I can test it, but from what I understand from the proxy's docs, that config flag is required for the proxy to handle Bearer authorization headers, which we need for our Agent.

[andrewazores]

Tested it and it does look like this flag is required for the Authorization: Bearer handling to work. When I remove that flag I am still able to log in interactively in my browser, due to the --openshift-sar flag, but using http as described in the PR body always fails and just returns the login page HTML response.

https://github.com/openshift/oauth-proxy/blob/30f8012482023689655252dc2af2f17fe6a09253/README.md?plain=1#L94

[ebaron]

Understood on the agent use-case. It wasn't immediately clear to me what the delegate URLs option was for. I'm still not totally clear how they get away without the SAR permission in the normal case, but this seems like our only option.

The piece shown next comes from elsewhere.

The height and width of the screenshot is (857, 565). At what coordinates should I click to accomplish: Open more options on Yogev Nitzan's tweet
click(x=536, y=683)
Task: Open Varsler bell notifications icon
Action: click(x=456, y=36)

We could use an entry here for RELATED_IMAGE_OPENSHIFT_OAUTH_PROXY: https://github.com/cryostatio/cryostat-operator/blob/main/hack/image_tag_patch.yaml.in
Then we'd need another make bundle.

[andrewazores]

I think in the normal interactive case the proxy doesn't need the SAR permission because it is only acting as a redirector to send the client to the OpenShift cluster's internal SSO provider. That's what performs the SAR, and if it passes, issues a new restricted token which the client stores as a cookie. Then it redirects the user back to the authproxy, which now receives the cookie, passes it back to the internal SSO provider which approves it, and then the authproxy begins forwarding the user's request to the upstream service (Cryostat container).

[andrewazores]

As for why the TokenReview for Authorization: Bearer headers does require an elevated TokenReview role... I guess because in this case the proxy itself is handling the raw token passed by the client, rather than simply redirecting the client to the cluster's infrastructure SSO provider. I suppose the proxy must therefore perform the SAR/TR against the internal infrastructure. Even if it could simply pass it on to the cluster SSO, it still handled the client's raw token directly, so it should require elevated permissions. Much like how Cryostat 2.4 directly handles the user's auth tokens.